> [TEKS BACAAN]:
━━━━━━━━
Jakarta, CNBC Indonesia – Resiko resesi semakin menggerogoti banyak negara, salah satunya Inggris. Kini penjualan ritel di salah satu negara Eropa itu anjlok akibat melonjaknya biaya hidup yang menekan pengeluaran rumah tangga.
Data Kantor Statistik Nasional (ONS) mencatat volume penjualan ritel turun 1,6% secara bulanan pada Agustus, penurunan terbesar sejak Desember 2021. Data juga menunjukkan mata uang pound turun lebih jauh menuju US$1,14.
Ini menjadi penurunan terburuk dari semua perkiraan dalam jajak pendapat Reuters terhadap para ekonom yang menunjukkan penurunan 0,5%.
ONS juga mencatat semua sektor ritel utama, dari toko makanan, toko non-makanan, ritel non-toko dan bahan bakar, turun selama sebulan untuk pertama kalinya sejak Juli 2021. Ini turun ketika pembatasan Covid-19 pada perhotelan dicabut.
“Dengan datangnya musim dingin yang sulit, pengecer akan khawatir bahwa pembeli telah mengekang pengeluaran mereka meskipun musim panas,” kata Lynda Petherick, pemimpin ritel di Accenture, dikutip dari Reuters, Jumat (16/9/2022).
Masa berkabung setelah kematian Ratu Elizabeth II juga menimbulkan tantangan lain bagi industri retail, dimana adanya penutupan bisnis yang meluas pada Senin untuk menandai pemakaman ratu.
“Suasana suram di Inggris minggu ini dan berita pertumbuhan ekonomi yang lambat akan menambah rasa khawatir di kalangan pengecer karena cuaca semakin dingin,” kata Petherick.
Meskipun inflasi turun di bawah 10% bulan lalu, rumah tangga di Inggris masih bergulat dengan kenaikan harga terbesar sejak awal 1980-an, di mana sebagian besar disebabkan oleh lonjakan harga energi setelah invasi Rusia ke Ukraina.
ONS mengatakan orang-orang mengurangi pembelian furnitur sejak bulan lalu. “Umpan balik dari pengecer menunjukkan bahwa konsumen mengurangi pengeluaran karena kenaikan harga dan masalah keterjangkauan,” katanya.
━━━━━━━━
> [DATA YANG DIBERIKAN]:
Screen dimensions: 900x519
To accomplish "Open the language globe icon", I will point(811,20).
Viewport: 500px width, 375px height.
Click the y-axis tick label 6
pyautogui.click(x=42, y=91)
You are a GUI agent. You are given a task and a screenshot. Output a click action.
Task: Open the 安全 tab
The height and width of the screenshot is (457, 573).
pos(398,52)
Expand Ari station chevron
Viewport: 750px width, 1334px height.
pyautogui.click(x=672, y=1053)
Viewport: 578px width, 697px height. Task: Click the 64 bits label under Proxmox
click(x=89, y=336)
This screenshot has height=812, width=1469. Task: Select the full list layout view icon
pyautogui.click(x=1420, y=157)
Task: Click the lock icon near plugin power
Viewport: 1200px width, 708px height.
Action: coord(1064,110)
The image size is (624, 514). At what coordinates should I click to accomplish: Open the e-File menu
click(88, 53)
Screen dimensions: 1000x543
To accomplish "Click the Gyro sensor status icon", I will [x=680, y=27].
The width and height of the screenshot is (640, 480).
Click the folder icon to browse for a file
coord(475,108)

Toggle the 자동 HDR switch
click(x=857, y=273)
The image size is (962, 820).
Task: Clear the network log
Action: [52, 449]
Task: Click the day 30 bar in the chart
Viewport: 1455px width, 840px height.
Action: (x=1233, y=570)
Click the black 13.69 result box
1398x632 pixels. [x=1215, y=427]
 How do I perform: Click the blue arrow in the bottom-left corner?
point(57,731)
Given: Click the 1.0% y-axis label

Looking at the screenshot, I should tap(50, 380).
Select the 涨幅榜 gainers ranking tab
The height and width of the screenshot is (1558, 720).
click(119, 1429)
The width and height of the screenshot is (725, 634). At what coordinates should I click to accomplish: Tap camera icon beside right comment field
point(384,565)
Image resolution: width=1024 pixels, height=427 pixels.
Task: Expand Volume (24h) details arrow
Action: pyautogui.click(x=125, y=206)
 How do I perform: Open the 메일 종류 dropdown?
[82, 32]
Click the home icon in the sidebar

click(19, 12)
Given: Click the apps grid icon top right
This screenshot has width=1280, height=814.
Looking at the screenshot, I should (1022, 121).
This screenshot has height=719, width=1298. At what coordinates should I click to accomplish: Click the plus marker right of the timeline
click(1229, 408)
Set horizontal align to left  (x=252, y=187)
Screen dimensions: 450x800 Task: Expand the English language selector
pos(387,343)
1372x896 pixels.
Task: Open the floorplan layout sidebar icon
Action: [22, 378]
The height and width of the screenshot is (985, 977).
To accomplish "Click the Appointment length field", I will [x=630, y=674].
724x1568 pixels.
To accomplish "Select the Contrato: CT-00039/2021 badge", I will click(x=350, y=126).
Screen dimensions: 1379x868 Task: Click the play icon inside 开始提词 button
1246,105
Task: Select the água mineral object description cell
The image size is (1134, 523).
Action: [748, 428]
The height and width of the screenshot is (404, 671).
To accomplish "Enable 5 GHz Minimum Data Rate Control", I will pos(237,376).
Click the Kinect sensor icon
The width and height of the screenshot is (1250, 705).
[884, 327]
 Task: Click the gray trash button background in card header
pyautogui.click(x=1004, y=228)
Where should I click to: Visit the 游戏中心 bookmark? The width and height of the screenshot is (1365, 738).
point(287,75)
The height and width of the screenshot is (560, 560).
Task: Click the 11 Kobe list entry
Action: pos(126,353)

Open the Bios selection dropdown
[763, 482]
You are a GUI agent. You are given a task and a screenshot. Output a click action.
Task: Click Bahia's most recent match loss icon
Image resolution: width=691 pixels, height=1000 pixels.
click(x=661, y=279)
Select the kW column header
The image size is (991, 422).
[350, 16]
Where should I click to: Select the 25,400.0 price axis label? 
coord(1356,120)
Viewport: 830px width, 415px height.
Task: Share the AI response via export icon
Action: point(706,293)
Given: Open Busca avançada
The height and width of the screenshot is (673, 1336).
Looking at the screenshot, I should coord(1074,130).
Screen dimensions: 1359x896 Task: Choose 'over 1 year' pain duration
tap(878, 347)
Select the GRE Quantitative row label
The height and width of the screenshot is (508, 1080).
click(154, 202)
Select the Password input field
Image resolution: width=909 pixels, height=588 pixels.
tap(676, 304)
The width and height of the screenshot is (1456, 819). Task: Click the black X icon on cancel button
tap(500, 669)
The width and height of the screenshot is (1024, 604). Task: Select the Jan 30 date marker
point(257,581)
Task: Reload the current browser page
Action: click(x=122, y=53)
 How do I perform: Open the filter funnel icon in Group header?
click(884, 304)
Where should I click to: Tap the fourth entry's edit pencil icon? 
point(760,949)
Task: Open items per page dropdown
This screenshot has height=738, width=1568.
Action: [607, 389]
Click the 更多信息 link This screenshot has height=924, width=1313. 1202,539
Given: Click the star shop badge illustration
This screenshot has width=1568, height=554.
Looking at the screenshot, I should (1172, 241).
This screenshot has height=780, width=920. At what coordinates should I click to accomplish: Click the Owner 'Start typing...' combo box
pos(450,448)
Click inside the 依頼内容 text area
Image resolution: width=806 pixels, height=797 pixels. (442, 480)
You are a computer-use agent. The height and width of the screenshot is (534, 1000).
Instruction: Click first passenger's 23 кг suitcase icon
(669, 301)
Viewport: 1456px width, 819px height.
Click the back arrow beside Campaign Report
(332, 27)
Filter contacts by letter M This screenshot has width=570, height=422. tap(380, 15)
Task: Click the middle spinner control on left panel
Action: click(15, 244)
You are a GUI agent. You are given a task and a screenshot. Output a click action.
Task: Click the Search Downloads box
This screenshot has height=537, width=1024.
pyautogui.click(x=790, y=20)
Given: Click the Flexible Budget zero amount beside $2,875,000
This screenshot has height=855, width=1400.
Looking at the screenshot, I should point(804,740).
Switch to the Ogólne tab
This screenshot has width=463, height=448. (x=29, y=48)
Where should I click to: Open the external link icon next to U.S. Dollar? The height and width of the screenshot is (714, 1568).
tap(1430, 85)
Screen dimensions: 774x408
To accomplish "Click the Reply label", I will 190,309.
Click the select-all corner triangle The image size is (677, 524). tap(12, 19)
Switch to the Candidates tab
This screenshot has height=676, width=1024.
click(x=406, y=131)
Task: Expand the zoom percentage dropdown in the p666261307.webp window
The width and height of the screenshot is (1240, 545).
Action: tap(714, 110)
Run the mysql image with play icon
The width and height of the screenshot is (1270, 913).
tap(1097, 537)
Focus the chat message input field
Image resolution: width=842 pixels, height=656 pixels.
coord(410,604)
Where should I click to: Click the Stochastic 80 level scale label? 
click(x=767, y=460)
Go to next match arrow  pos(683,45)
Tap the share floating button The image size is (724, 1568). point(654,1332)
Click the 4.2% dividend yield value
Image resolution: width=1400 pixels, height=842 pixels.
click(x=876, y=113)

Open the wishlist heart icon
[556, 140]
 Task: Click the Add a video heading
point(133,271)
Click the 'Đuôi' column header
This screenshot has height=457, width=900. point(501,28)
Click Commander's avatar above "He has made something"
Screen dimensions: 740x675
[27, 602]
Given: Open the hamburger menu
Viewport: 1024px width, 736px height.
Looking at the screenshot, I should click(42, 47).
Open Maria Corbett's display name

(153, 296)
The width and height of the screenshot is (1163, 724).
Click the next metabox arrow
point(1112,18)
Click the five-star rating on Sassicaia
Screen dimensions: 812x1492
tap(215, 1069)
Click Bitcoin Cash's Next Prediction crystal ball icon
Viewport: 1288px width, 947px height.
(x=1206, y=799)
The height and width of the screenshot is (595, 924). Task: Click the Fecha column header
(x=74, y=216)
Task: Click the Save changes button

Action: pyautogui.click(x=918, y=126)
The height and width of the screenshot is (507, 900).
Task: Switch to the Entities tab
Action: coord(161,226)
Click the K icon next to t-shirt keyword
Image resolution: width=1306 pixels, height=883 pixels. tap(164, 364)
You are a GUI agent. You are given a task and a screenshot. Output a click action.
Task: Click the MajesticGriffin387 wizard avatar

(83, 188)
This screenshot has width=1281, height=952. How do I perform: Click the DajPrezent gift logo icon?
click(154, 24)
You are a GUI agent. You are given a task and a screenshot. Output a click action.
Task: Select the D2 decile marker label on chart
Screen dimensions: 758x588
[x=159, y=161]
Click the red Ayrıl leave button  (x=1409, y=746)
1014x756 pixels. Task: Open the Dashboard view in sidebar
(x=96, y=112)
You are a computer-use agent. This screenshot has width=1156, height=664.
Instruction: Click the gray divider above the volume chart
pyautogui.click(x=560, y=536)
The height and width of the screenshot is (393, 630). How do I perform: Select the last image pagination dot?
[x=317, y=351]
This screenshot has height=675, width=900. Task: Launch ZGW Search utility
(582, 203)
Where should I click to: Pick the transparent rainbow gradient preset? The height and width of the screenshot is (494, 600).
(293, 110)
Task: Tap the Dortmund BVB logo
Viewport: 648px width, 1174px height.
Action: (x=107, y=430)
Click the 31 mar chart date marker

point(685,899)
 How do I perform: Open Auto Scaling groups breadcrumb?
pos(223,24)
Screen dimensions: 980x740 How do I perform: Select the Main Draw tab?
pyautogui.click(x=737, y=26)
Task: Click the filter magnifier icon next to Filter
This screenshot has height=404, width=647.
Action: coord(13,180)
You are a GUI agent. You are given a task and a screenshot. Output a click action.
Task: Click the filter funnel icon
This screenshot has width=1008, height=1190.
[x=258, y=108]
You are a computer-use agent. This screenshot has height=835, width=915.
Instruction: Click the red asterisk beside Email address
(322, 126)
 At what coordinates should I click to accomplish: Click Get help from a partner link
━━━━━━━━
> [SOAL DAN TUGAS]:
1 > Jawablah pertanyaan berikut berdasarkan teks bacaan.
(a) Berapa persen volume penjualan ritel turun secara bulanan pada Agustus?
(b) Apa jabatan Lynda Petherick?
(c) Pembelian barang apa yang dikurangi orang-orang sejak bulan lalu menurut ONS?
2 > Sebutkan semua sektor ritel utama yang menurut teks bacaan turun selama sebulan.
3 > Tulis ulang bagian teks bacaan yang diawali "Data Kantor Statistik" dan terus sampai "Reuters, Jumat (16/9/2022).", dengan menukar "jajak pendapat" menjadi "survei".

> [JAWABAN BERURUTAN]:
1 >
(a) 1,6%
(b) Pemimpin ritel di Accenture
(c) Furnitur

2 > Toko makanan, toko non-makanan, ritel non-toko, dan bahan bakar.

3 >
Data Kantor Statistik Nasional (ONS) mencatat volume penjualan ritel turun 1,6% secara bulanan pada Agustus, penurunan terbesar sejak Desember 2021. Data juga menunjukkan mata uang pound turun lebih jauh menuju US$1,14.
Ini menjadi penurunan terburuk dari semua perkiraan dalam survei Reuters terhadap para ekonom yang menunjukkan penurunan 0,5%.
ONS juga mencatat semua sektor ritel utama, dari toko makanan, toko non-makanan, ritel non-toko dan bahan bakar, turun selama sebulan untuk pertama kalinya sejak Juli 2021. Ini turun ketika pembatasan Covid-19 pada perhotelan dicabut.
“Dengan datangnya musim dingin yang sulit, pengecer akan khawatir bahwa pembeli telah mengekang pengeluaran mereka meskipun musim panas,” kata Lynda Petherick, pemimpin ritel di Accenture, dikutip dari Reuters, Jumat (16/9/2022).